Membrane-bound electron transfer chain of the thermohalophilic bacterium Rhodothermus marinus:: Characterization of the iron-sulfur centers from the dehydrogenases and investigation of the high-potential iron-sulfur protein function by in vitro reconstitution of the respiratory chain

Rhodothermus marinus, a thermohalophilic bacterium, has a unique electron-transfer chain, containing, besides a cbb(3) and a caa(3) terminal oxidases, a novel cytochrome be complex [Pereira, M. M., Carita, J. N., and Teixeira, M. (1999) Biochemistry 38, 1268-1275]. The membrane-bound iron-sulfur centers of this bacterium were studied by electron paramagnetic resonance (EPR) spectroscopy, leading to the identification of its main electron-transfer complexes.
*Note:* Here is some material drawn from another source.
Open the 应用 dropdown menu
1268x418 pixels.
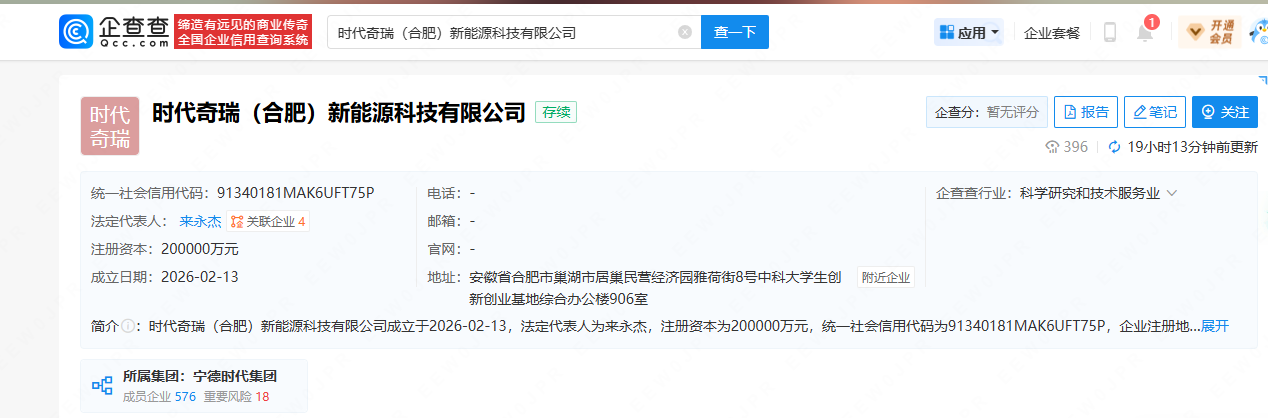[x=969, y=32]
The resonances typical for the Rieske-type centers are not detected. Clusters S1 and S3 from succinate dehydrogenase were identified; interestingly, center S3 is shown to be present in two different conformations, with g values at 2.035, 2.009, and 2.001 and at 2.025, 2.002, and 2.000, Upon addition of NADH and dithionite, EPR signals assigned to resonances characteristic of binuclear and tetranuclear clusters develop and are attributed to the iron-sulfur centers' of complexes I and II. A high-potential iron-sulfur protein- (HiPIP-) type center previously detected in the membranes of this bacterium [Pereira et al. (1994) FEES Lett. 352, 327-330] is shown to belong indeed to a canonical HiPIP, This protein was purified and extensively characterized. It is a small water-soluble protein of similar to 10 kDa, containing a single [4Fe-4S](3+/2+) cluster. The reduction potential, determined by EPR redox titrations in intact and detergent-solubilized membranes as well as by cyclic voltammetry in solution, has a pH-independent value of 260 +/- 20 mV, in the range 6-9. In vitro reconstitution of the R, marinus electron-transfer chain shows that the HiPIP plays a fundamental role in the chain, as the electron shuttle between R. marinus cytochrome be complex and the caa(3) terminal oxidase, being thus simultaneously identified a HiPIP reductase and a HiPIP oxidase.